A Pentagon investigation found that air and ground crews took a "lackadaisical" approach to vital safety checks put in place during the Cold War.
In the incident on 30 August, a B-52 bomber took off from the remote Minot Air Force Base in North Dakota with 12 cruise missiles that were being taken out of commission and scheduled for burial at the opposite end of the country at a Louisiana air base.
The warheads on the decommissioned missiles should have been replaced with dummies of the same weight, but personnel failed to notice that six of the 12 were fully operational nuclear warheads.
The 1,770km flight was the first time in 40 years that nuclear bombs have been flown over US territory without top-level authorisation, and the terrifying mistake was not discovered for 36 hours.
When it was, it was deemed so serious that the Secretary of Defence, Robert Gates, and President Bush were both informed.
The Pentagon said that three colonels and a lieutenant-colonel have been relieved of their duties, while 65 air force members have been stripped of their permission to handle nuclear weapons.
The munitions squadron commander at Minot had been sacked already within days of the incident.

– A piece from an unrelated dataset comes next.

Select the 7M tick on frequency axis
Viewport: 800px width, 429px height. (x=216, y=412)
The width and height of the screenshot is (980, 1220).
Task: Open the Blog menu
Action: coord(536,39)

The air force is still considering possible criminal charges and further disciplinary measures.
Air force Major General Richard Newton said the Pentagon's six-week investigation uncovered a series of security lapses, shoddy visual checks and failures to consult records that would have revealed the error.
He said: "The day-to-day mission out in the weapons storage area under the munitions control was lackadaisical."
Maj Gen Newton said a member of the bomber crew examined only one side of the payload - the side with the correct dummy warheads.
The B-52 had sat on the tarmac at Minot overnight, with nothing but routine security patrols guarding its payload, and then for a further nine hours at the Barksdale base in Louisiana.
The Air Force Secretary, Michael Wynne, said: "This was an unacceptable mistake and a clear deviation from our exacting standards. We hold ourselves accountable to the American people and want to ensure proper corrective action has been taken."
Mr Wynne called the incident a one-off, the result of "an unprecedented string of procedural errors", and added: "We would not be this upset with ourselves, nor be striving to restore confidence, if this did not involve nuclear weapons."
The air force insists that the US public was never in danger and that even if the bomber had crashed, fail-safe mechanisms would have ensured that the bombs could not detonate.
Anti-nuclear campaigners said there was a danger that fissile material inside the warheads could have been released into the atmosphere if there had been an accident.
Hans Kristensen of the Federation of American Scientists said a government investigation more than a decade ago revealed concern over standards, and said the best service personnel have been lured to posts elsewhere.
Mr Kristensen said: "Part of the reason is that after the end of the Cold War, the nuclear career was not very sexy."